While not intending to cross-post, after sending this question to the OpenSSH list on SecurityFocus, I noticed that the list is rather low traffic (the previous post was approximately 5 months prior). That being said, I decided to repost here as the issue will probably get more eyeballs (and will stand a better chance of being of use to others if answered):
The issue: I have a reverse SSH tunnel from an internal machine to a host in my DMZ which is set to launch at system boot and relaunch if the tunnel fails. However, when the tunnel is interrupted (for example, due to a network outage), it cannot reestablish due to the port on the DMZ host being in use. From my read of the OpenSSH mailing list archives and elsewhere, this appears to be because the port is in a TIME_WAIT state. This is fine: I can put in a sleep statement in the script that sets up the tunnel. However, this leads to two questions:
1) Any idea how to determine what the TIME_WAIT interval is defined as on a particular Linux (or other) system? While I could just sleep for 5 minutes and be fine, it would be good to shave off as much time as possible. 2) While OpenSSH doesn't appear to support the "ClearAllForwardings" option, is there similar functionality whereby an auth'd connection can automatically teardown and recreate an existing connection it had previously established? A long sleep would probably be "good enough" but I'd prefer to handle the TIME_WAIT condition in a more efficient manner if possible. I appreciate any guidance or suggestions!

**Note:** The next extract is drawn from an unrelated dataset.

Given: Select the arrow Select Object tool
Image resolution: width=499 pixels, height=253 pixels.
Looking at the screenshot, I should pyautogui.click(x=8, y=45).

I would think you could play with various SSH settings such as TCPKeepAlive, ServerAliveInterval, ServerAliveCountMax, etc to set up where if the connection goes down it will kill everything. I have a similar setup and I have made a lot of modifications to both SSHD and SSH on both sides to match up with what I want. Then I have a cron job that runs every 5 min that restarts the tunnel if I need to.
So far this solution has worked fine for me. You can also set up some type of Nagios check or another script to see if the tunnel is open and if not, do a kill of that pid so it can restart.
Edit:
Previous article that talks a lot about TIME_WAIT issues. How to forcibly close a socket in TIME_WAIT?
SSHD should set SO_REUSEADDR, allowing the new instance to bind even if the previous instance still has connections in TIME_WAIT state. Either you have a buggy SSHD or you have some configuration setting that inhibits this behavior (for example, if you disabled X11UseLocalHost).